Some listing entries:

-- Start --

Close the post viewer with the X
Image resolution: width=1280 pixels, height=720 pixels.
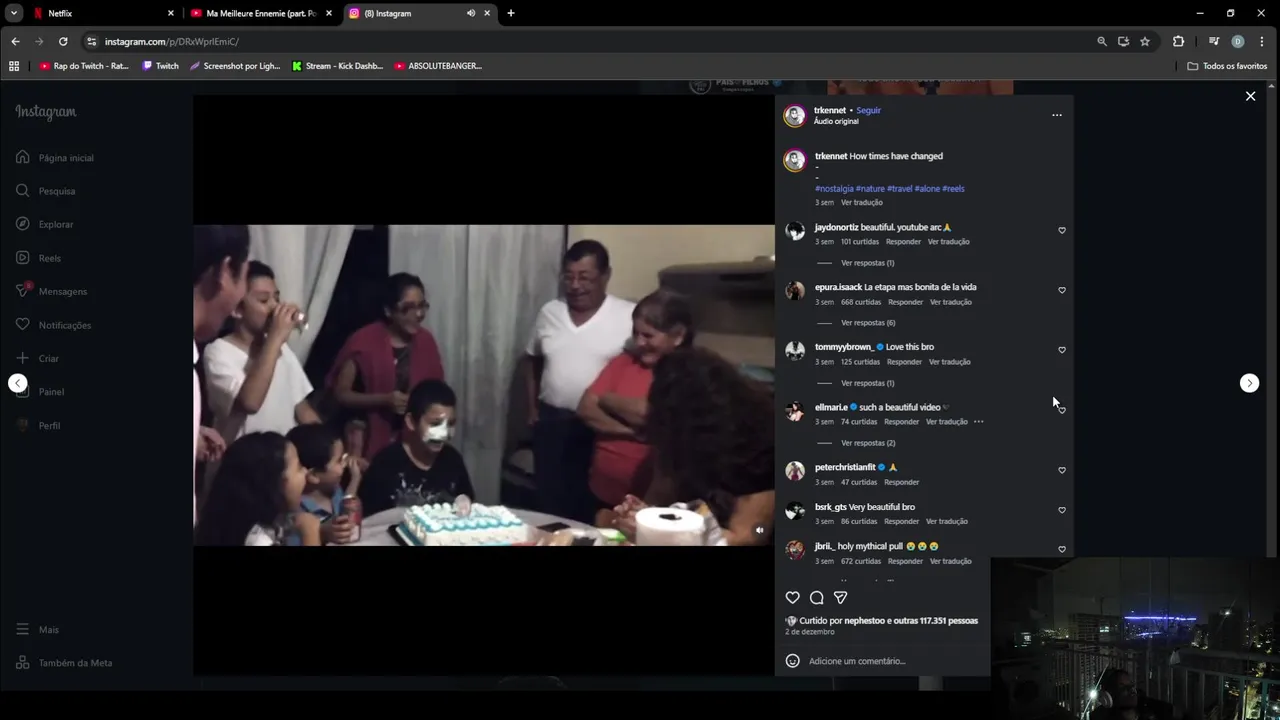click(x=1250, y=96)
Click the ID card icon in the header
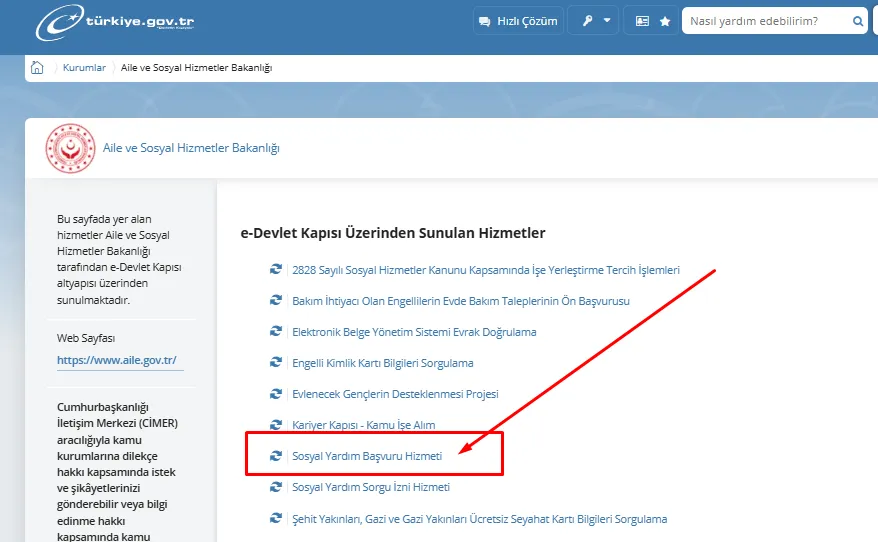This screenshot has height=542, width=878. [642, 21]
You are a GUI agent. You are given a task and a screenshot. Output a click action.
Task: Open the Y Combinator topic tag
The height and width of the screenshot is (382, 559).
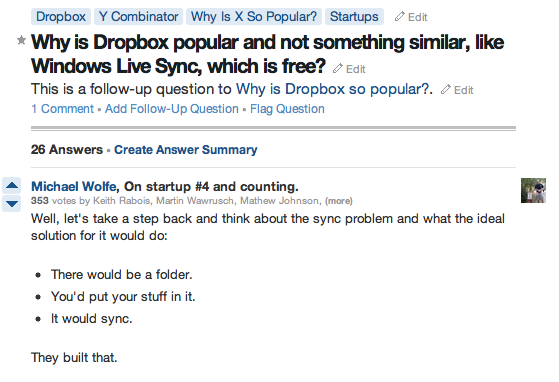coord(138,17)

-- End --
-- Start --

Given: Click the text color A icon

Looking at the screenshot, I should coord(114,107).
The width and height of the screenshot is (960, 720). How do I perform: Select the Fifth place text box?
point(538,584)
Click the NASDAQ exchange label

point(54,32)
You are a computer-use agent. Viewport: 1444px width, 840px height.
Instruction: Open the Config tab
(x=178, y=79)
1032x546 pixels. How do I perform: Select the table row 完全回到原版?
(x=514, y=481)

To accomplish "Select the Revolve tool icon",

-- End --
-- Start --

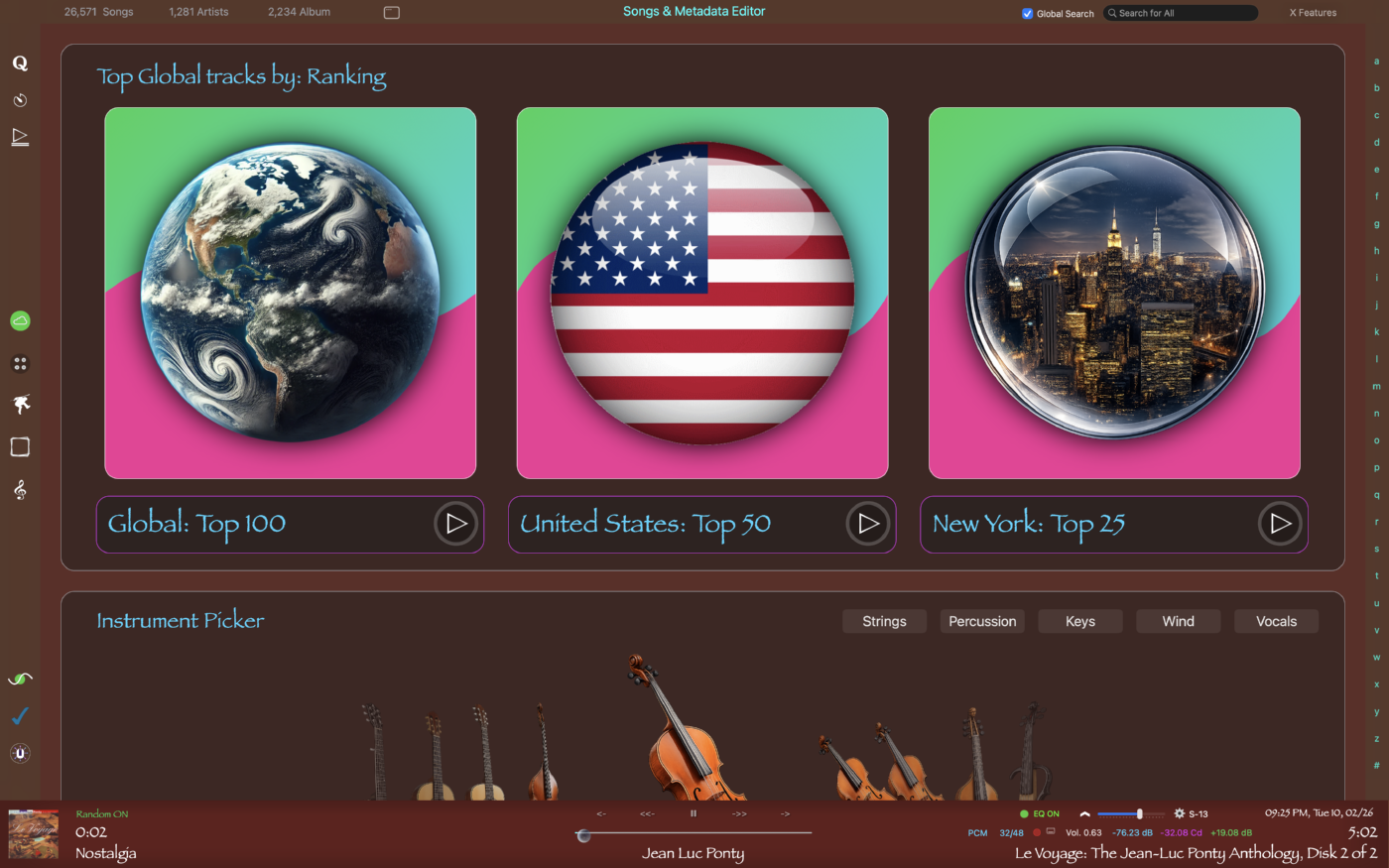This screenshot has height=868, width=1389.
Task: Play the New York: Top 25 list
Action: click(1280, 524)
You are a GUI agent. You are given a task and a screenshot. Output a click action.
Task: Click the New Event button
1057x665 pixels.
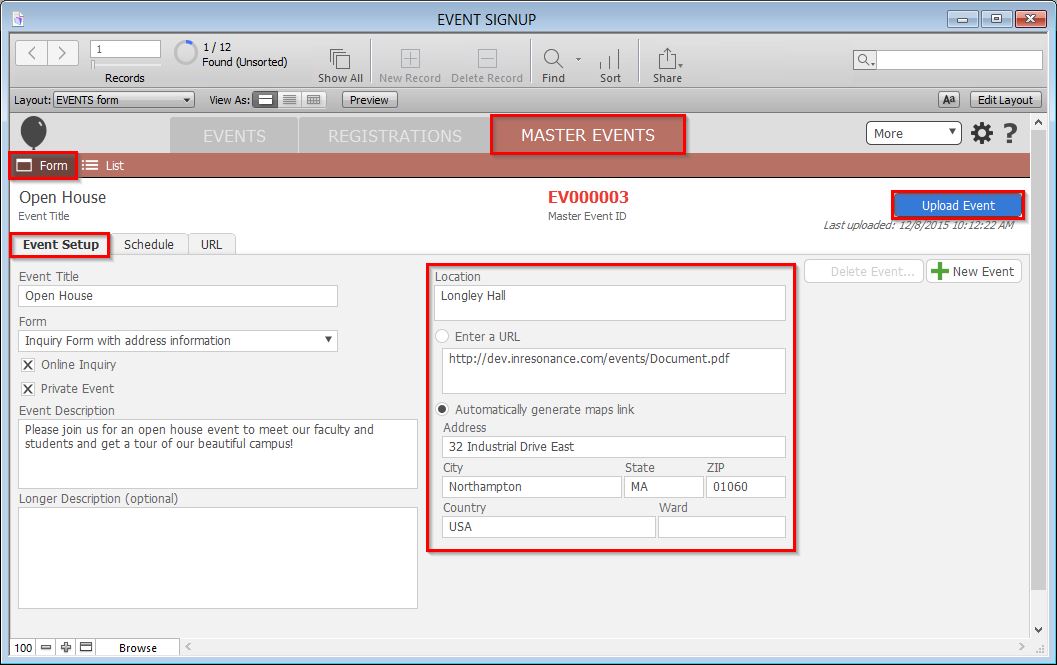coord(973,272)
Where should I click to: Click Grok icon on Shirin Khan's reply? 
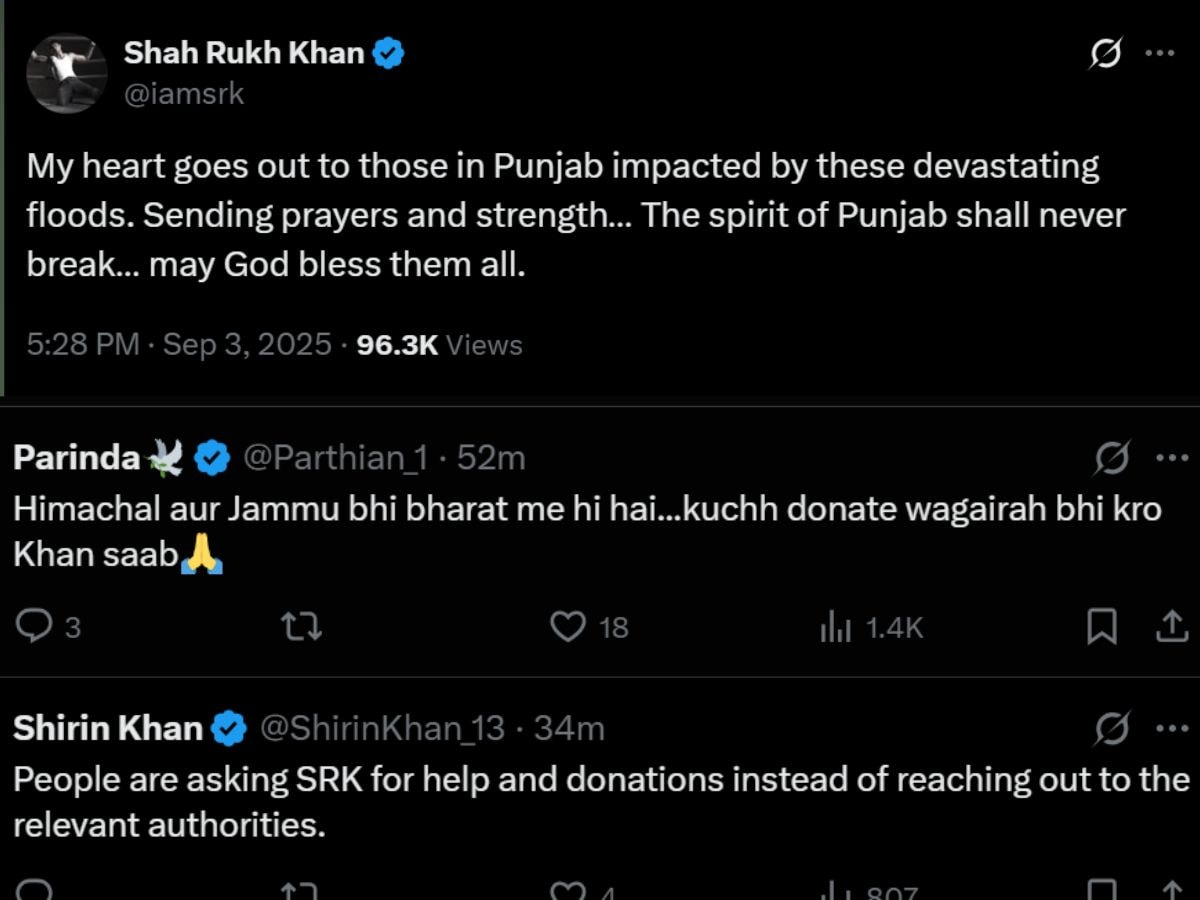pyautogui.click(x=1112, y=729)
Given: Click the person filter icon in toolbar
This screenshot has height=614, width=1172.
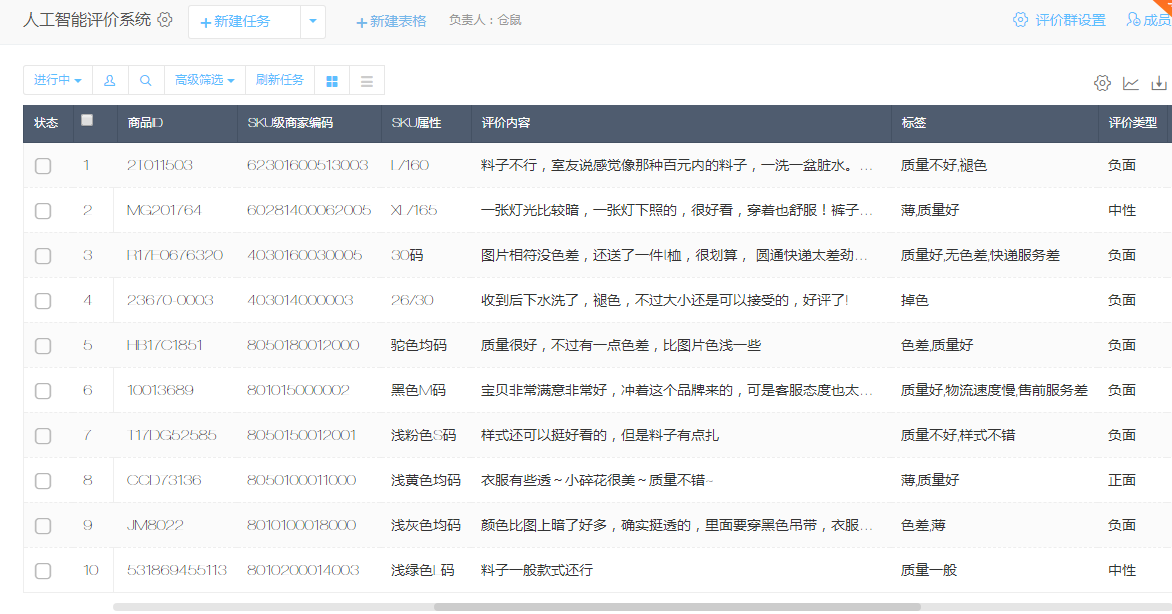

-- End --

What you will do: Set down the stretch of the listing from the line containing "Given: Click the person" through the line containing "This screenshot has height=614, width=1172.", copying each line exactly and including both ends.

Written response:
Given: Click the person filter icon in toolbar
This screenshot has height=614, width=1172.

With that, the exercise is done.